Some data shows possible health benefits of organic foods when compared with foods grown using the usual (conventional) process. These studies have shown differences in the food. But there is limited information to prove how these differences can give potential overall health benefits.
Potential benefits include the following:
- Nutrients. Studies have shown small to moderate increases in some nutrients in organic produce. Organic produce may have more of certain antioxidants and types of flavonoids, which have antioxidant properties.
- Omega-3 fatty acids. The feeding requirements for organic farm animals (livestock) usually cause higher levels of omega-3 fatty acids. These include feeding cattle grass and alfalfa. Omega-3 fatty acids — a kind of fat — are more heart healthy than other fats. These higher omega-3 fatty acids are found in organic meats, dairy and eggs.
- Toxic metal. Cadmium is a toxic chemical naturally found in soils and absorbed by plants. Studies have shown much lower cadmium levels in organic grains, but not fruits and vegetables, when compared with crops grown using usual (conventional) methods. The lower cadmium levels in organic grains may be related to the ban on synthetic fertilizers in organic farming.

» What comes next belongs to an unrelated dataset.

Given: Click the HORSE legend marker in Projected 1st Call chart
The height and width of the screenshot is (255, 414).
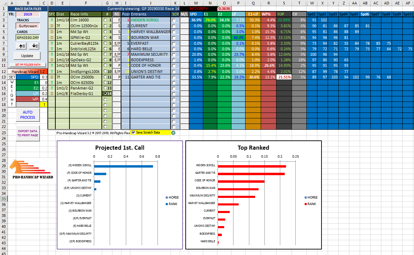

- Pesticide residue. Compared with produce grown using usual (conventional) methods, organically grown produce has lower levels of pesticide residue. The safety rules for the highest levels of residue allowed on conventional produce have changed. In many cases, the levels have been lowered. Organic produce may have residue because of pesticides approved for organic farming or because of airborne pesticides from conventional farms.
- Bacteria. Meats produced using usual (conventional) methods may have higher amounts of dangerous types of bacteria that may not be able to be treated with antibiotics. The overall risk of contamination of organic foods with bacteria is the same as conventional foods.